Rheumatologists have long hoped and wondered whether the right type of early intervention could prevent rheumatoid arthritis occurring in at-risk individuals. While it is often a point of substantive discussion at EULAR, this year’s meeting in Copenhagen provided further data on how therapy might useful before patients develop rheumatoid arthritis (RA), particularly for those at particularly high risk.

Much has been made previously of the progression from risk to systemic autoimmunity, and subsequently the development of inflammatory arthritis eventually declaring itself as RA, with the hallmark being the presence of clinical synovitis. Before this stage, however, many patients experience substantive symptoms of RA, and even changes on MRI suggestive of RA, without developing clinical synovitis. While such patients with clinically suspect arthralgias seem obvious candidates for treatment to arrest the progression to RA, multiple previous studies have failed to show that treating such patients prevents any of them from developing RA.

Saved data entries
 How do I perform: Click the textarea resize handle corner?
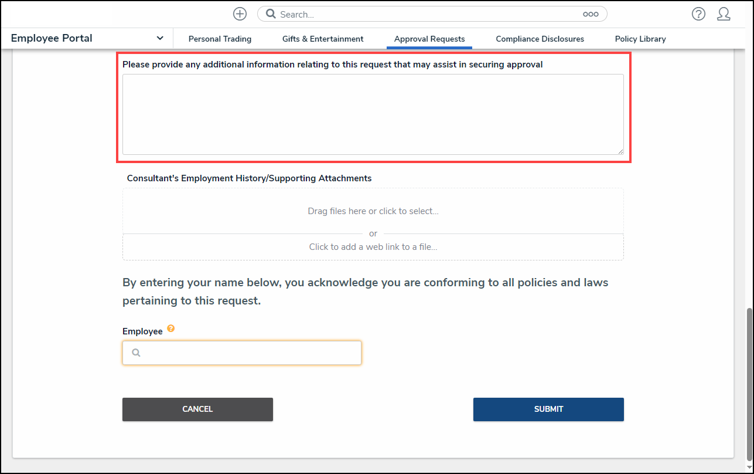pyautogui.click(x=620, y=151)
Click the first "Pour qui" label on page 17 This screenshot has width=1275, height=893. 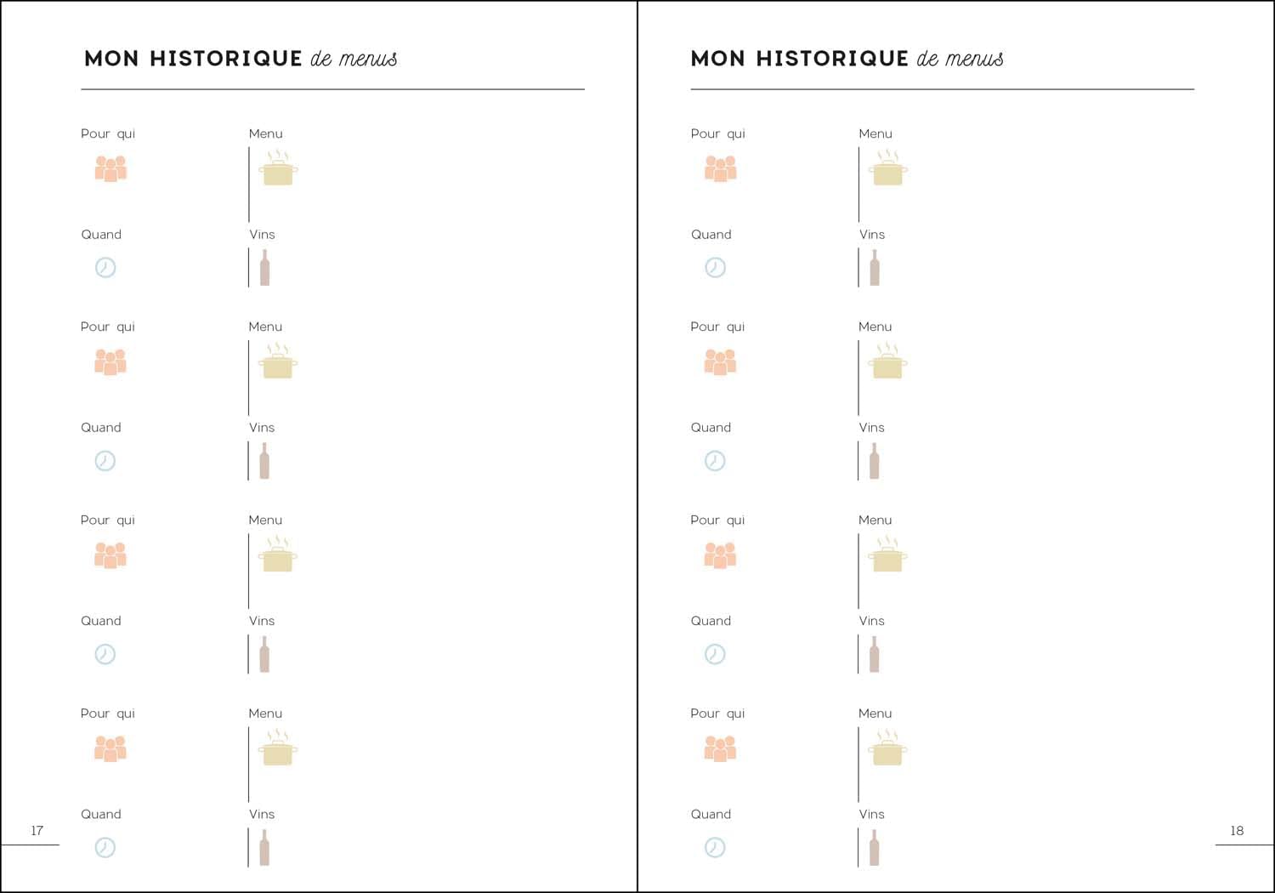click(108, 134)
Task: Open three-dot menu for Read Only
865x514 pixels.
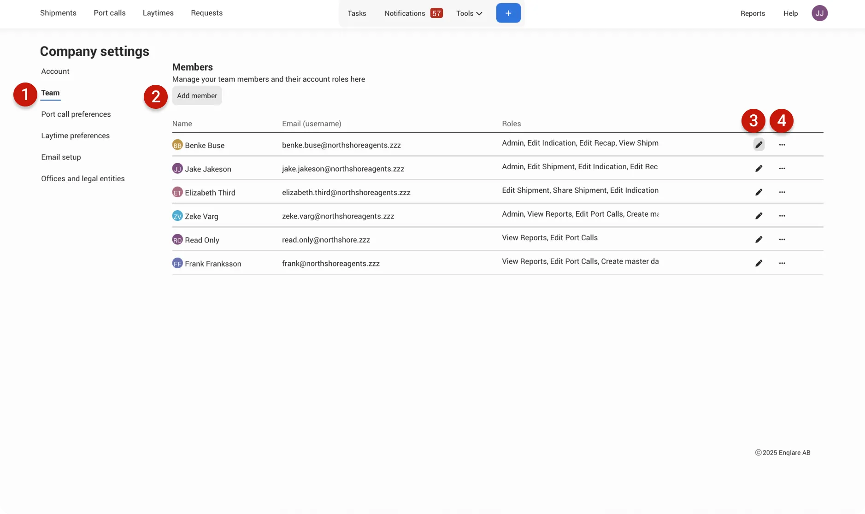Action: coord(782,240)
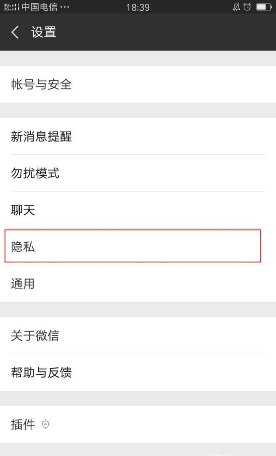Open 帮助与反馈 help and feedback
Screen dimensions: 276x456
pyautogui.click(x=41, y=372)
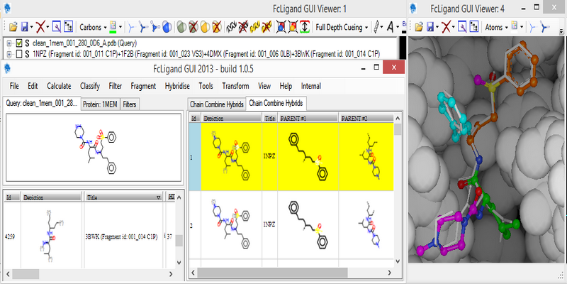Check the 1NPZ fragment entry checkbox
567x284 pixels.
point(19,54)
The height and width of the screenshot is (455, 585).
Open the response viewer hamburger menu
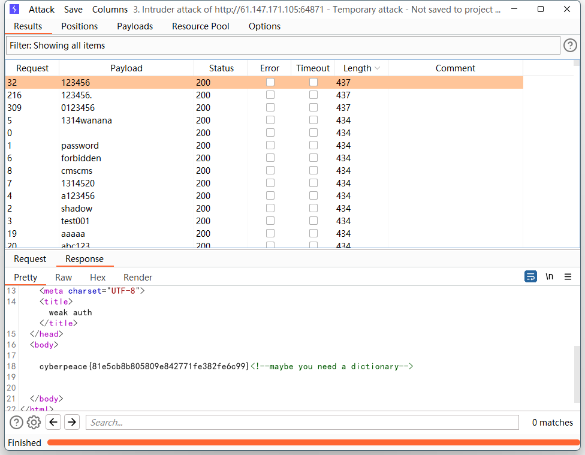[568, 276]
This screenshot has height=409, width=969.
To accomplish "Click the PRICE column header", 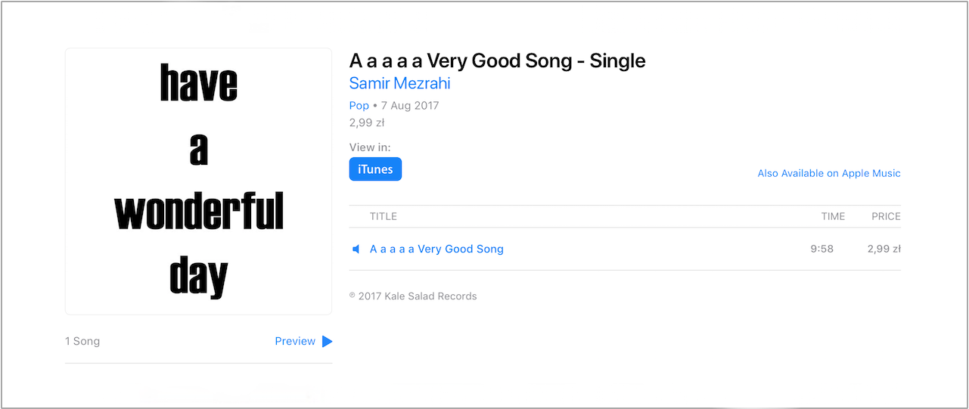I will click(886, 216).
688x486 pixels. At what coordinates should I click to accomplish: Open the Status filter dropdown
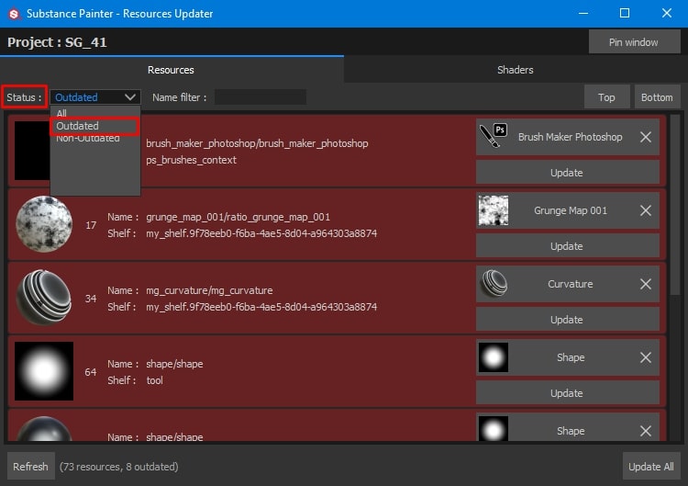point(95,96)
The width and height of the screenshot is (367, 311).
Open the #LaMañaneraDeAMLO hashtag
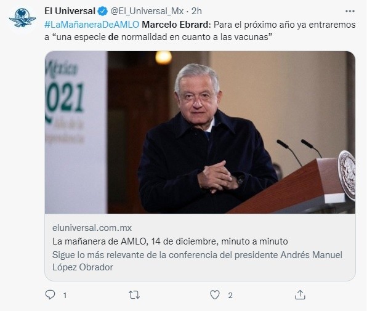click(92, 25)
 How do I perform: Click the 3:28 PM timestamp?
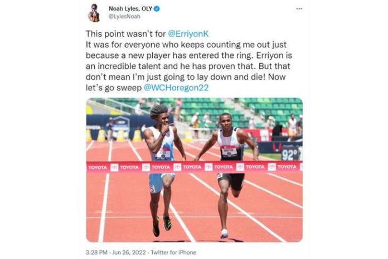point(96,252)
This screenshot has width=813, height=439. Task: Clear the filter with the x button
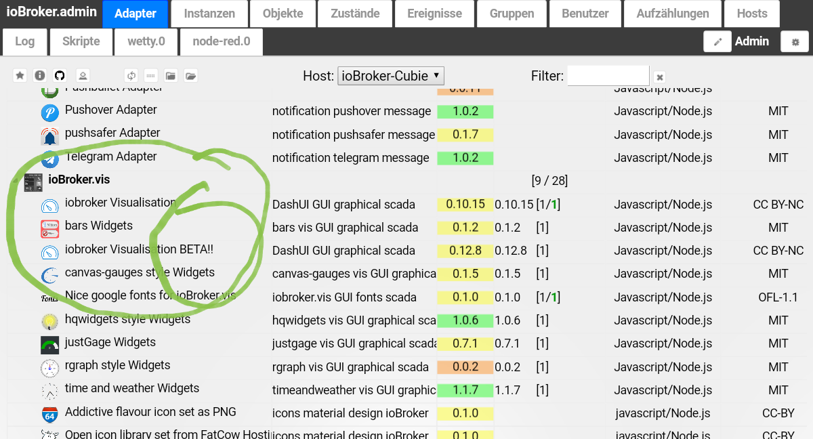[x=659, y=77]
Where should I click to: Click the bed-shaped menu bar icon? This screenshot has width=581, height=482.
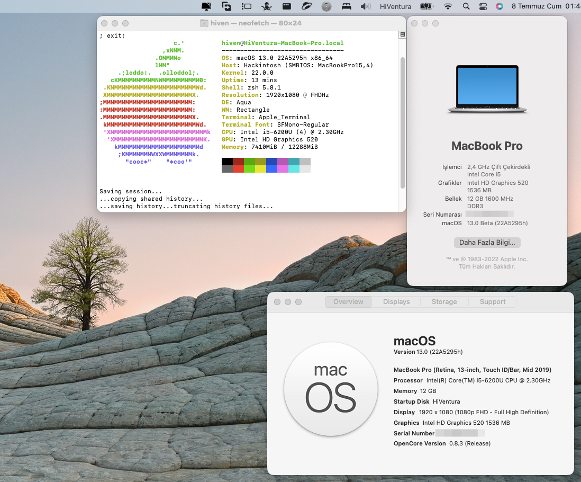pos(346,6)
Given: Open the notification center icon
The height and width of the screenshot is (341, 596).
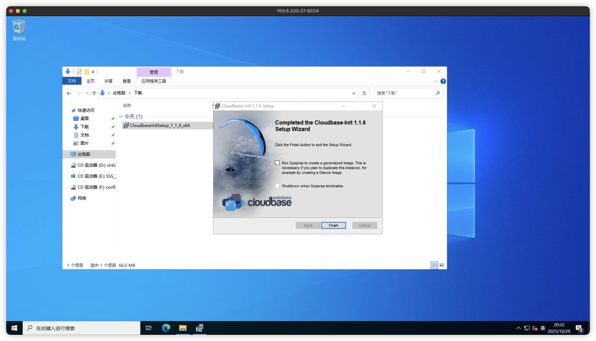Looking at the screenshot, I should pos(579,328).
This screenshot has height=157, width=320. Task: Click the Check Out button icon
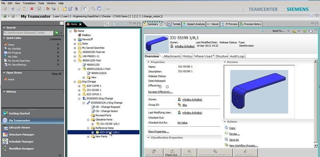coord(172,153)
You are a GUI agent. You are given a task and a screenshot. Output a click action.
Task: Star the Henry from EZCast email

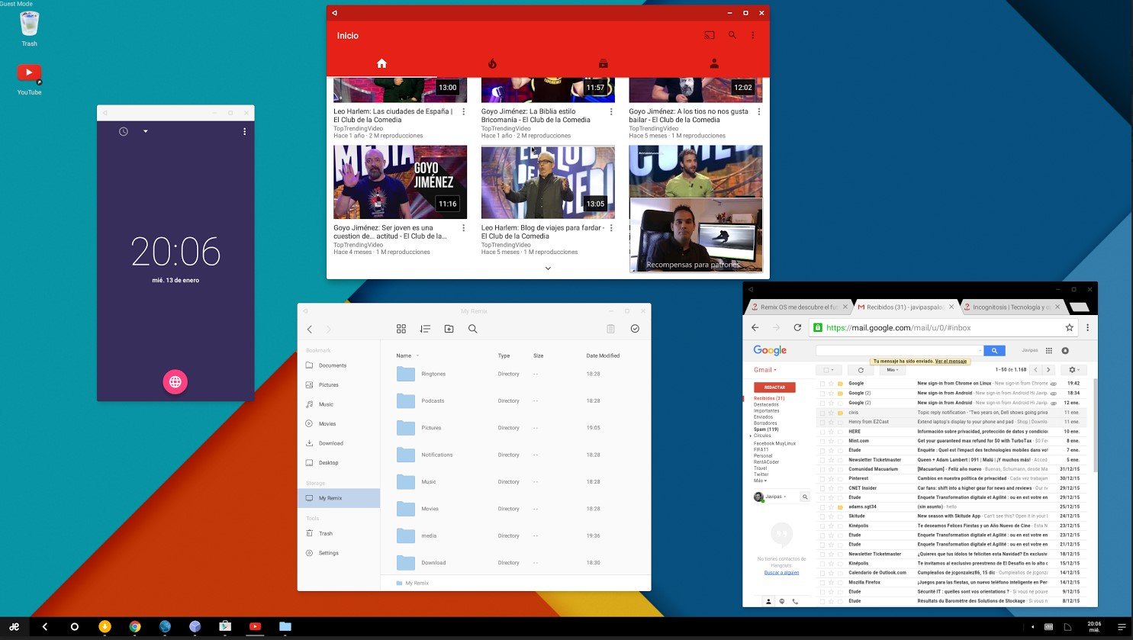coord(831,422)
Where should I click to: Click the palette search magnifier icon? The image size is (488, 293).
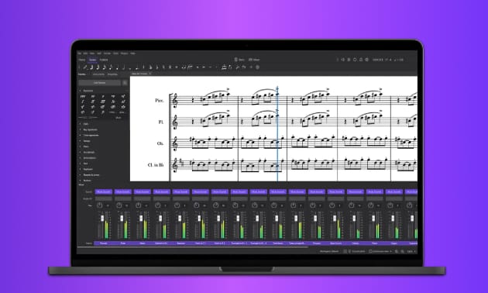(x=125, y=83)
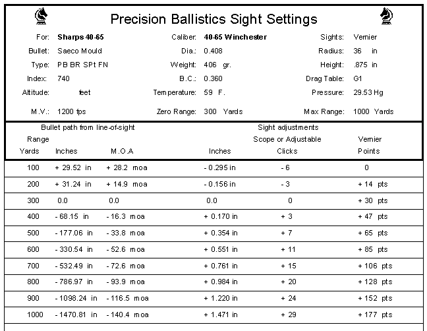Click the Drag Table G1 value

[358, 78]
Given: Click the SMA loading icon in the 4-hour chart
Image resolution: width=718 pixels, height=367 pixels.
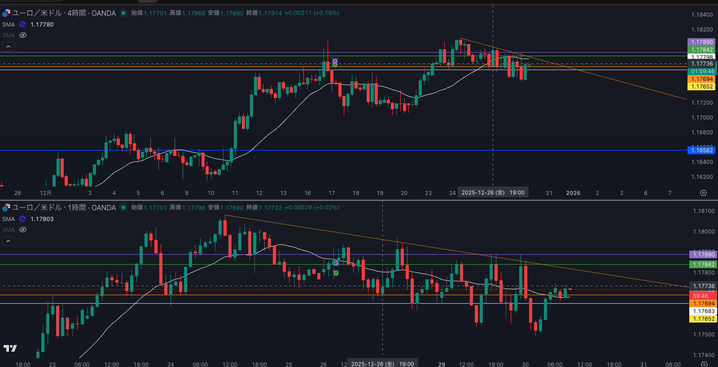Looking at the screenshot, I should (22, 24).
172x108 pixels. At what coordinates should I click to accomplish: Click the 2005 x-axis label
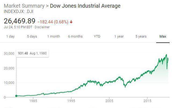tap(109, 101)
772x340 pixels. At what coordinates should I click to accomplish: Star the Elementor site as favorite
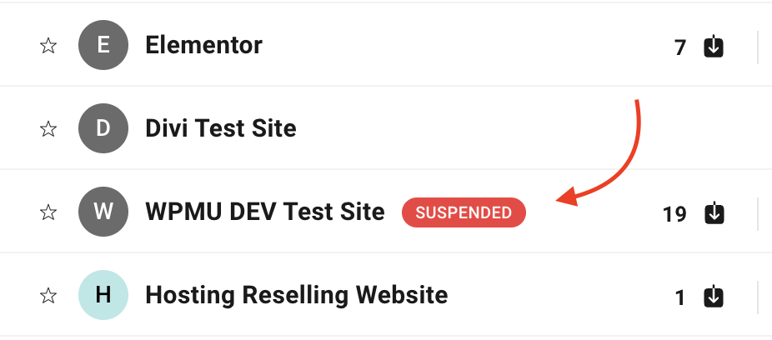(x=48, y=46)
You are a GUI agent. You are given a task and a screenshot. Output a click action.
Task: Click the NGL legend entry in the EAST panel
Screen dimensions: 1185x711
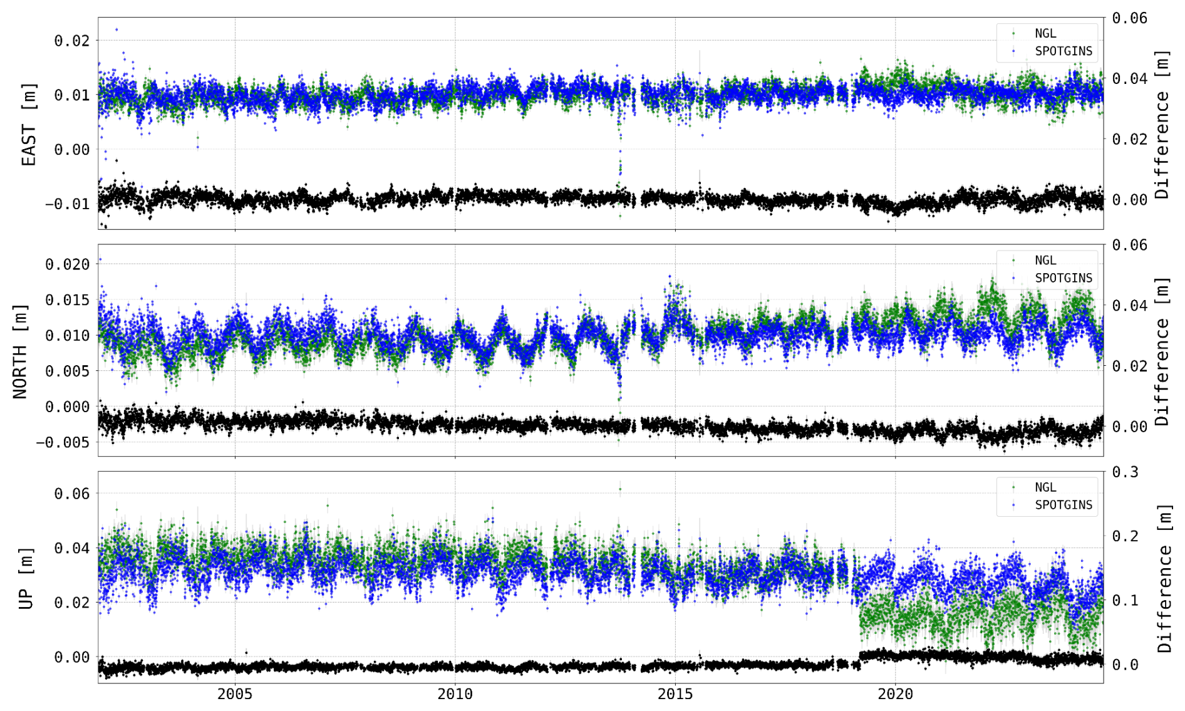coord(1045,34)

## What to work on
Answer these questions using the text on preventing rheumatoid arthritis:
1. In which city was this year's EULAR meeting held?
2. What does the text call the hallmark of RA?
3. What have multiple previous studies failed to show?

## Answer
1. Copenhagen.
2. The presence of clinical synovitis.
3. That treating patients with clinically suspect arthralgias prevents any of them from developing RA.